We may also add that the principles announced in Hadley v. Baxendale have been firmly established in our own jurisprudence. Johnson v. R. R., 184 N. C., 101; Fertilizer Works v. Simpson, 183 N. C., 251; Furniture Co. v. Express Co., 148 N. C., 87; Williams v. Tel. Co., 136 N. C., 82.

Again, to secure a reduction in telegraphic tolls, and not secrecy, is quite often the real inducement for sending cipher messages, especially as the companies are prohibited, in many States by statute, from disclosing the contents of any message entrusted to their care. C. S., 4497, et seq. This, in effect, is to obtain a cheaper rate on a given message, and at the same time to render it more difficult for the defendant to perform the service. It is provided in the act of Congress that interstate messages sent by telegraph, telephone, or cable may be divided info such classes as are just and reasonable, and different rates established for the different classes. Cipher messages have been placed in the nonliability class, so far as errors in transmission are concerned, and this has been approved. Postal Tel.-Cable Co. v. Warren-Godwin Co., 251 U. S., 27.

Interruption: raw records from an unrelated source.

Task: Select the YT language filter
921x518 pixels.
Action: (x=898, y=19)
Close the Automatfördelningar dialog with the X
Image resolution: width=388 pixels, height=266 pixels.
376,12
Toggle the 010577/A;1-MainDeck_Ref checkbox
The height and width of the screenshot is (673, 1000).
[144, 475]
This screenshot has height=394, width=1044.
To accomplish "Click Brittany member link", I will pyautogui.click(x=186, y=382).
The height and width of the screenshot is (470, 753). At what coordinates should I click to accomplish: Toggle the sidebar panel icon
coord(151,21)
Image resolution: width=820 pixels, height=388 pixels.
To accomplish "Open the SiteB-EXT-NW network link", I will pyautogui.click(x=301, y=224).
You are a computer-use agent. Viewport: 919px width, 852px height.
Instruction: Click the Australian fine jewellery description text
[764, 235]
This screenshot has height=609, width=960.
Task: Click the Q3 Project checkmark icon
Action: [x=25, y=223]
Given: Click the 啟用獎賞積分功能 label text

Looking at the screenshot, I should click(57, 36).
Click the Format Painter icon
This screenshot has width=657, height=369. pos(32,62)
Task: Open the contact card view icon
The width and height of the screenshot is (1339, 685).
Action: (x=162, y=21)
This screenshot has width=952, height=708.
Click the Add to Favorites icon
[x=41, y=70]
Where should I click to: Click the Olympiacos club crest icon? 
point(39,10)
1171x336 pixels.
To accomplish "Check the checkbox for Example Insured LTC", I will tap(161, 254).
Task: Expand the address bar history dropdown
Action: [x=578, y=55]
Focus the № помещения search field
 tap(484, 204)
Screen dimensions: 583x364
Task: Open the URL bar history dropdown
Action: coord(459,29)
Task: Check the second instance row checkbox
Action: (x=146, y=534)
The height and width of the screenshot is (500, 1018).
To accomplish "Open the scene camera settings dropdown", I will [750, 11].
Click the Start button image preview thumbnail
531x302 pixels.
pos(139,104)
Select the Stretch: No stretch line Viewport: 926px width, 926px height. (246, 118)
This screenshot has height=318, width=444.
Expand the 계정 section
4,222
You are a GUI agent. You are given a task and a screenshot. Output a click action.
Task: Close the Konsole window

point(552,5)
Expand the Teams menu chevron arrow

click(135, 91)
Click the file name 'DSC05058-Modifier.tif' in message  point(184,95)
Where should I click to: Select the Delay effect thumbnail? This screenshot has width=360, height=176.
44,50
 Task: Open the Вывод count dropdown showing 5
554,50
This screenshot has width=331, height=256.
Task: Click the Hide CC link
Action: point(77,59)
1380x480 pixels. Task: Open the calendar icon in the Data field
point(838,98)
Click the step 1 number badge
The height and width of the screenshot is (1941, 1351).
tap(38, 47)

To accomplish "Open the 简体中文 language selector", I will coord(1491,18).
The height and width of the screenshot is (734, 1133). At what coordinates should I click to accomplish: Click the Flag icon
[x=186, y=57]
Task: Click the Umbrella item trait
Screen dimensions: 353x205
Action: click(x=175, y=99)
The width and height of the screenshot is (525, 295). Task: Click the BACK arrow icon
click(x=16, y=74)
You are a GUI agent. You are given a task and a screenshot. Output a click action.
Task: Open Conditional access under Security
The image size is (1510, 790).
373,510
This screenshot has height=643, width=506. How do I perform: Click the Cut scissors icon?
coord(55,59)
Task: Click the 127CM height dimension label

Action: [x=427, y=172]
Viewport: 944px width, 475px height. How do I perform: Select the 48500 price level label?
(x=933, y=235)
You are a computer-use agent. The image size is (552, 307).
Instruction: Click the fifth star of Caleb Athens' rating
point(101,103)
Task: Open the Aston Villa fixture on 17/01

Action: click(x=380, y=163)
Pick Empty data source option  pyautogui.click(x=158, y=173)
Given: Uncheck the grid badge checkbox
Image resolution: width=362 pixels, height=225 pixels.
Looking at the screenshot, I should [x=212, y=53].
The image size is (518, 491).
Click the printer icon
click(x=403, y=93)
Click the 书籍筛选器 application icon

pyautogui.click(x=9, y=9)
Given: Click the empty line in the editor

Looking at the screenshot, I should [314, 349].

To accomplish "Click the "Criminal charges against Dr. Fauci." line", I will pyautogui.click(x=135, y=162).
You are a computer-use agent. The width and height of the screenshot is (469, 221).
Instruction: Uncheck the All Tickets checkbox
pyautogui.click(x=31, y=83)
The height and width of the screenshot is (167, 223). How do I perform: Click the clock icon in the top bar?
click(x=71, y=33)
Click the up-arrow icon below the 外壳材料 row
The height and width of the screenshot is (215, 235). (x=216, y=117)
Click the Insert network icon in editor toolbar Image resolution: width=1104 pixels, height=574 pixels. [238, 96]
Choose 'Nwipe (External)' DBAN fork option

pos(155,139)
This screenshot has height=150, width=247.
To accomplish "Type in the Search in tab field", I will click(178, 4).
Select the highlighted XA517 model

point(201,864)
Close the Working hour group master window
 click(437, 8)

The present action is by the sendee or receiver of an interstate cipher message, intelligible only to the sender and the plaintiff to whom it was addressed, to recover damages for an error in the transmission of said message, and there is nothing on the record to disclose its value or to put the defendant on notice of its worth to the parties, nor is there any evidence of willful misconduct or gross negligence on the part of the’ defendant. W. U. Tel. Co. v. Esteve Bros. & Co., supra; Primrose v. Tel. Co., supra; Jones v. Tel. Co., 18 Fed., 717; White v. Tel. Co., 5 McCrary, 103; 26 R. C. L., 574; Jones on Tel. & Tel. Companies (2 ed.), sec. 407. It follows, therefore, from what is said above, that the plaintiff is not entitled to recover, and the defendant’s motion for judgment as of nonsuit should have been allowed.